Soothing Shingles

A childhood virus can lie in wait for years before attacking again.

February 2008

By Lisa James

It’s one of those stories moms like to break out when company arrives—you know, that one about the long, sleep-deprived weekend she spent trying to comfort a tiny tyke (guess who) suffering from chickenpox. While wincing through yet another telling of the tale, you realize that you don’t even really remember any of it. And who wants to think about such long-ago misery, anyway? You don’t have to worry about that again, right?

Hate to say it, but actually you do. If you’re among the roughly 90% of the adult American population that has had childhood chickenpox, then you can be among the 1 million people who develop shingles every year. This blistery rash can slumber for decades: Up to half of those affected are age 60 or older.

The villain is the varicella-zoster virus. This microbe never really goes away after a chickenpox attack. Instead it creeps into the nerves, where it lies dormant until the immune system is weakened by other disorders or by the aging process itself. When that happens the virus travels back down to the skin, causing flu-like sensations—chills, fever, headache—before breaking out in tiny, red-rimmed blisters that appear over the course of the affected nerve.

Besides the rash, the most notable shingles symptom is pain that’s often excruciating. It may persist long after the blisters disappear; this condition, called post-herpatic neuralgia, can last for years. Vision problems may also occur if the affected nerve serves an eye.

Building Immunity

The vexing complications associated with shingles have led to the creation of a vaccine designed to head off this condition.

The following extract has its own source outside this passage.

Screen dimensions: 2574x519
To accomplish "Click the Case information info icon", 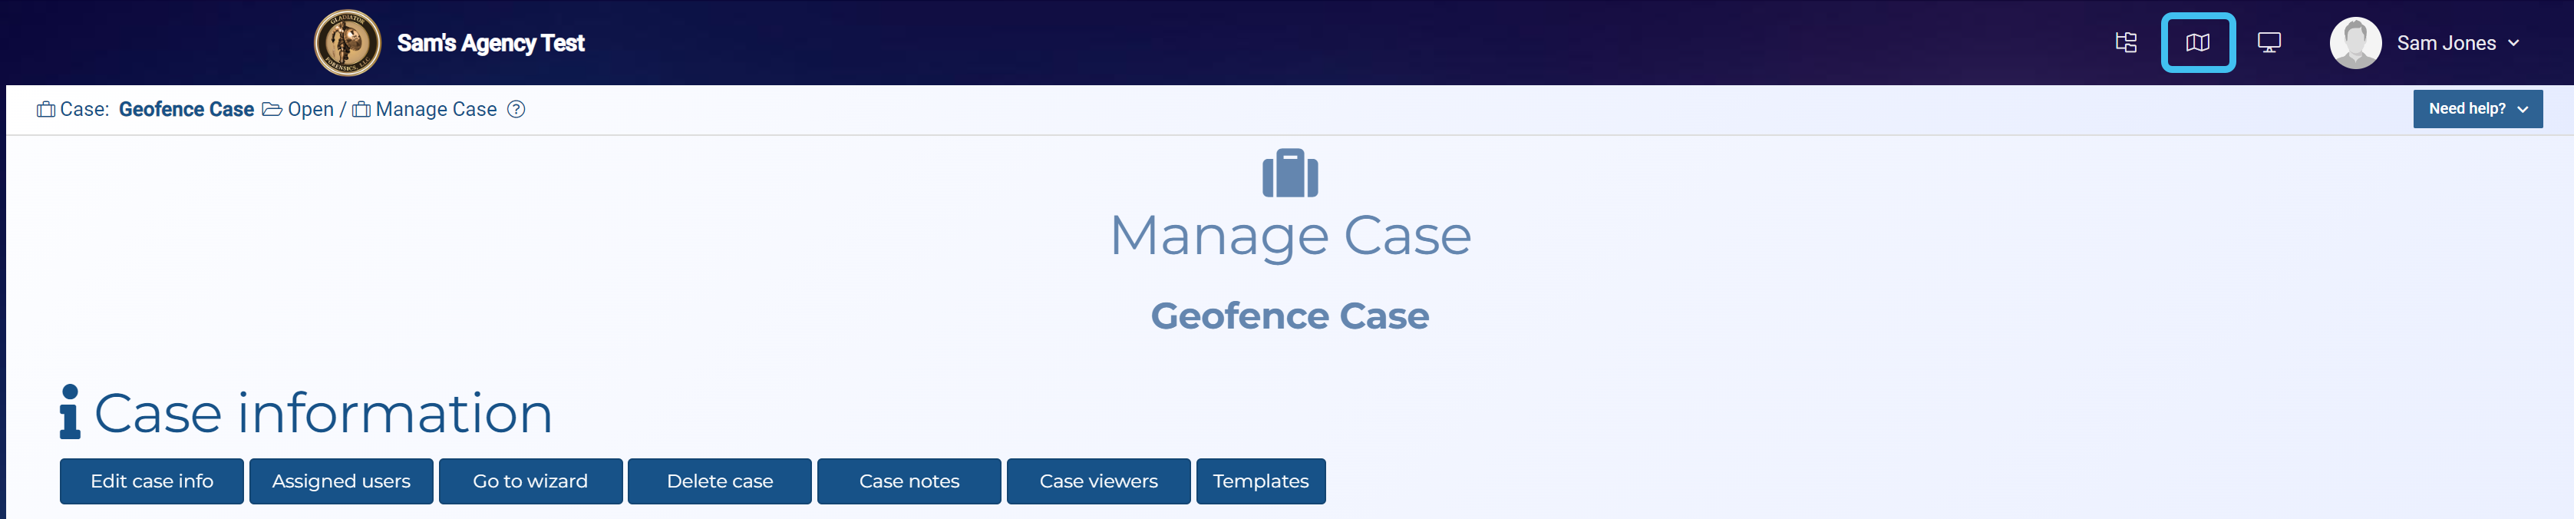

But this drug is expensive and doesn’t work all the time; some people have even developed shingles as a consequence of vaccination.

There is another way to give shingles the slip. “Viruses mutate readily when exposed to antiviral drugs,” says J.E. Williams, Doctor of Oriental Medicine and author of Viral Immunity (Hampton Roads). “However, they have a difficult time adapting to the broad spectrum of active components in botanical medicines.” Vitamin C is particularly noted for fighting the shingles virus, as is the amino acid L-lysine. Olive leaf extract is another known antiviral agent, while licorice extract, used topically, has helped ease both shingles and post-herpatic neuralgia.

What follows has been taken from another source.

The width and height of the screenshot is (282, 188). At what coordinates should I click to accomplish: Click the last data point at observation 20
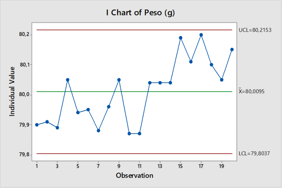pyautogui.click(x=232, y=50)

Fact is, proper nutrition overall improves immunity. In one study, consumption of less than one piece of fruit daily was linked to a threefold increase in shingles risk compared with eating three pieces a day, and a mix of nutrients—vitamins A, B6, C and E, in addition to folic acid, iron and zinc—were found to aid immune health (International Journal of Epidemiology 4/06). Meanwhile, the entire B vitamin complex supports healthy nerve function, as do calcium and magnesium.

Adequate exercise is a virus-fighting must. But Williams cautions that intensive training can do more harm than good; he suggests yoga and tai chi. The latter’s gentle movements have been shown to boost immunity against varicella-zoster (Journal of the American Geriatrics Society 4/07). And exercise reduces stress, another shingles risk factor.

Don’t let your body write a painful sequel to your mom’s old chickenpox story. A healthy immune system can fend off shingles naturally.